Empowering Women through Art

Our own Morning Dew host, Sage Tanguay, and Dorothy Stephenson of Sundance Studio in Monterey, Virginia have developed an eight-week program to empower women by using the arts to help liberate them from their emotional shackles. I met up with Dorothy recently and I asked her where the idea for this program came from.


This was one of those “wouldn’t be cool to have a course that allowed women to empower themselves, gain more self-confidence, gain more self-awareness through the arts,” because Sage and I have both had our times where being performing artists or literary artists say any kind of arts, has really helped us.  Sage and I are performing artists, but we do have experience with writing, different kinds of writing, whether it be poetry or informational writing or things like that. So we’re going to try to use any method as far as arts that we can.  Or, even individual methods. If somebody is really drawn to photography, we may incorporate that.  But it’s all taking art and how art can help you and be so therapeutic and just rolling it together so that people can process whatever emotion or whatever problem they have.

For me personally, it was mostly with anxiety and depression. So just having the art to funnel emotion, funnel aggression, funnel depression, process it, have it as, almost like, not only an outlet, but also camaraderie. So kind of all those things involved, we kind of put it together and said, this has really helped us, let’s try to use it to help other women.  Even though people don’t want to talk about it, anxiety and depression is a huge issue. Some people are perfectly fine talking about it, other people are not so much. But if they’re not comfortable talking about it, if we can show them a way that they can use art to process their emotions, find out more about the root of why they’re feeling that way, and then use art, then they can start to delve a little deeper and find the root of the issue, find out why they feel that way, and then process how they want to feel in the future.


What’s the connection between movement and processing emotions?


Physically moving your body to that emotion is so therapeutic. Like if you’re mad, and you’ve got a punching bag in front of you, you punch it, you feel better.  If you’re sad, and you move, it’s therapeutic enough to somehow work it out.  It’s like sweating that emotion out of your body. It helps you process.  At the very least, it’s liberating because you’re able to execute something for that emotion. When you’re depressed and you’re driving down the road and you hear that song that just nails what you’re feeling, when you are able to put movement to that musical emotion, it is very liberating. It allows you to take physical control of your emotion and it’s healing. It’s therapeutic. There’s something to it.


Where does the concept of liberation fit into the program?

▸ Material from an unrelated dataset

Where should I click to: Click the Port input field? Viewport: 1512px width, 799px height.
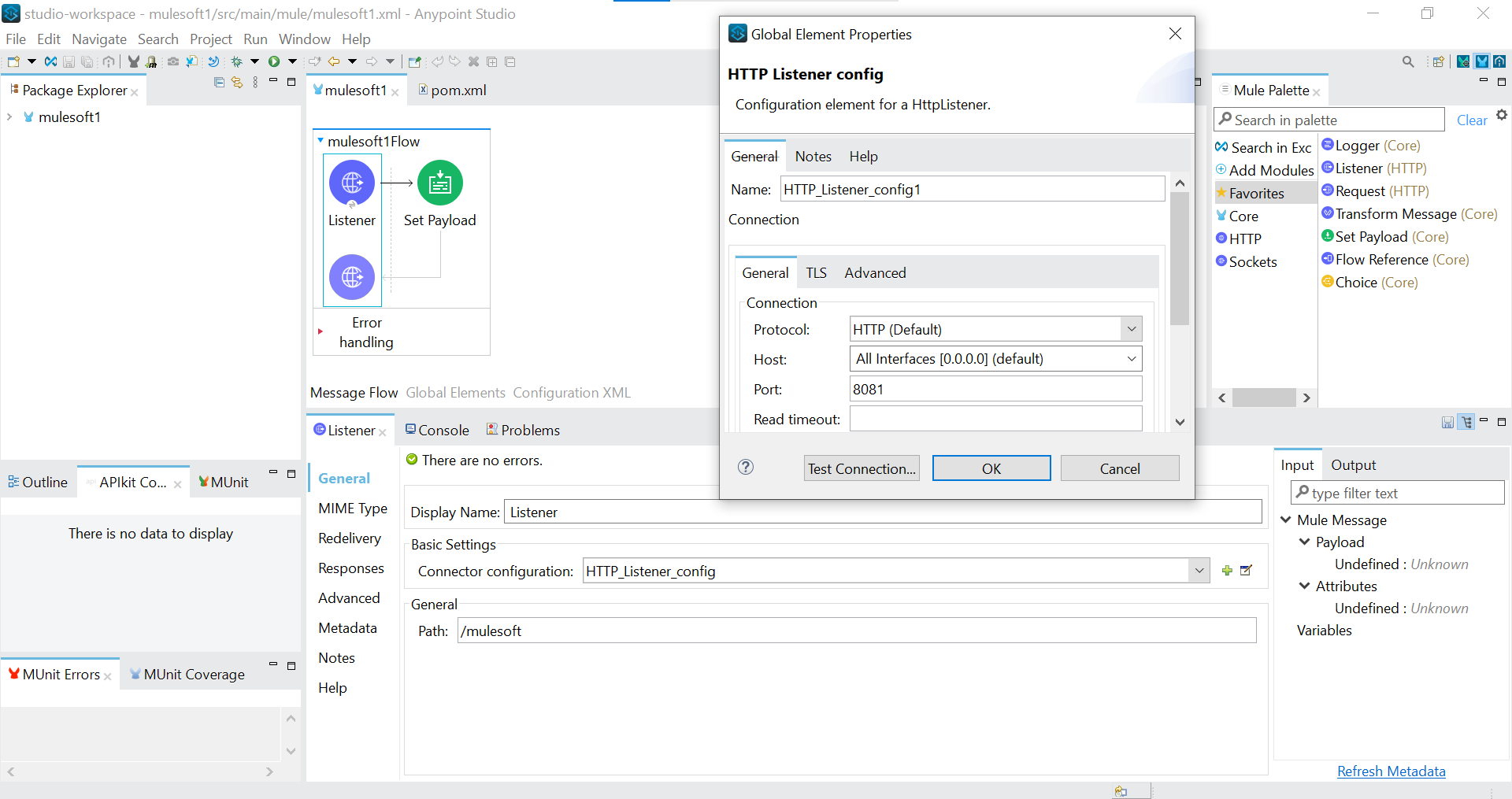[x=995, y=389]
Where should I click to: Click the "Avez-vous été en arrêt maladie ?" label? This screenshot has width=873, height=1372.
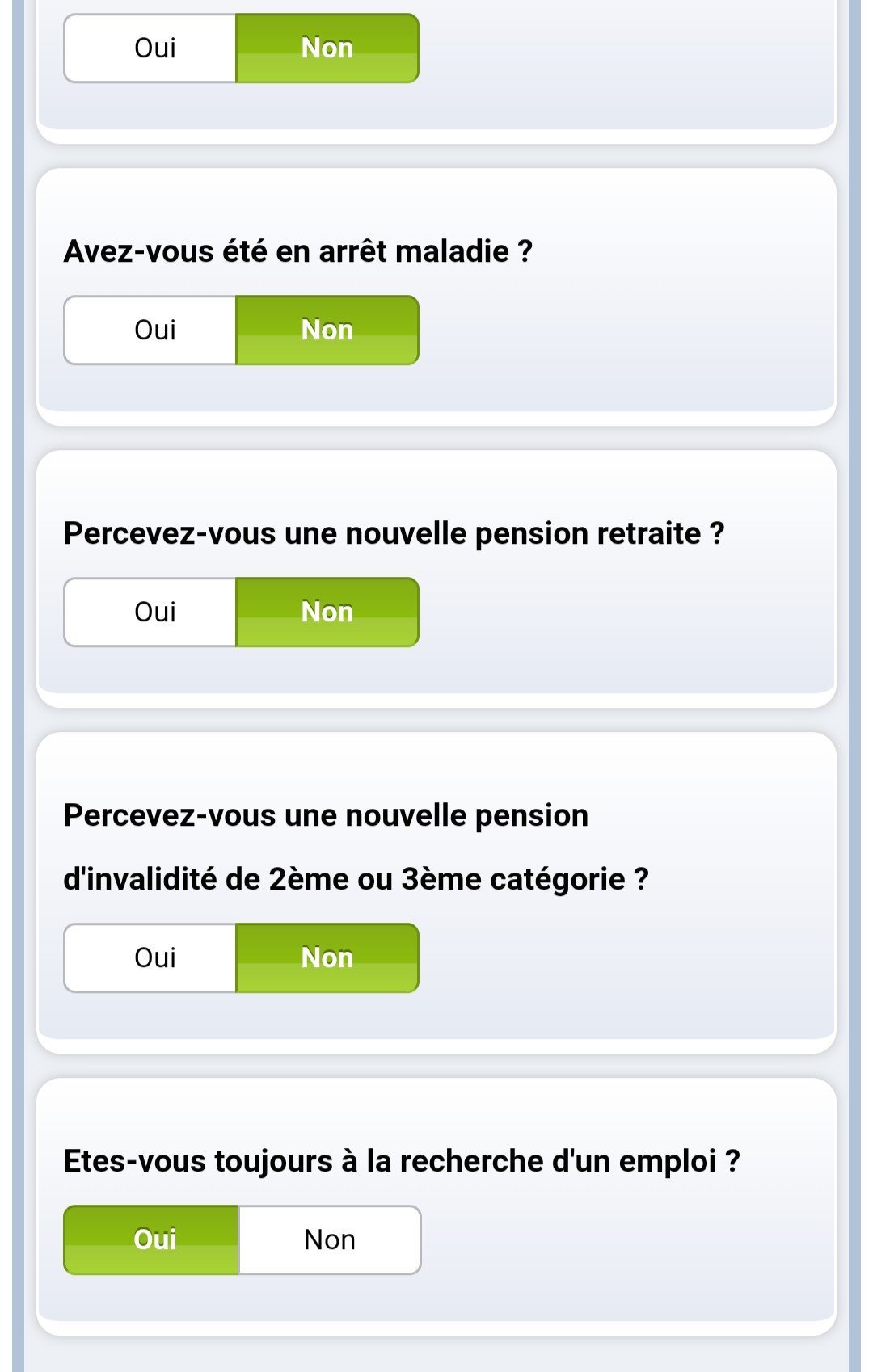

It’s so hard for some people to do so hard for some people to let other people in on their emotions. But when once you do it is strengthening, liberating, and you get to the point where you don’t care anymore. You don’t care if somebody doesn’t like the way you feel.  That’s the way you feel and to let it out and to experience your emotion in front of other people in a way that may not make you feel comfortable at first, you eventually get to be comfortable with it. As a result, you get to be more comfortable with yourself and your own emotions and you get to you, you run your emotions and your emotions don’t run you.


How can listeners get more information about the program?


Any ladies who are wanting to give this a try, who want more information about the class, a class description, outline of the course, fees, anything like that, can visit our website, www.SundanceStudio.net and classes will take place at the studio on Meadowdale Road in Meadowdale, Route 640.


This is Mickey Frank Thomas for Allegheny Mountain Radio.

Story By


Mickey Frank Thomas

Mickey Frank began his radio career in October 2017 when he was offered the impossible-to-fill 9:00 p.m. to midnight slot on Saturdays, where his coordinated mix of pop, soft rock and R&B from the 60s through the 80s met with little acclaim. Deciding that he needed a more awake audience, he added the 3:00 to 6:00 p.m. afternoon drive slot to his workload when it became available in December 2018. Originally from Morton, Illinois, good, old Mickey Frank has lived in more places than he can count on his fingers and toes, but now resides in Highland County.  Email Mickey Frank at  mickeyfrank@amrmail.org.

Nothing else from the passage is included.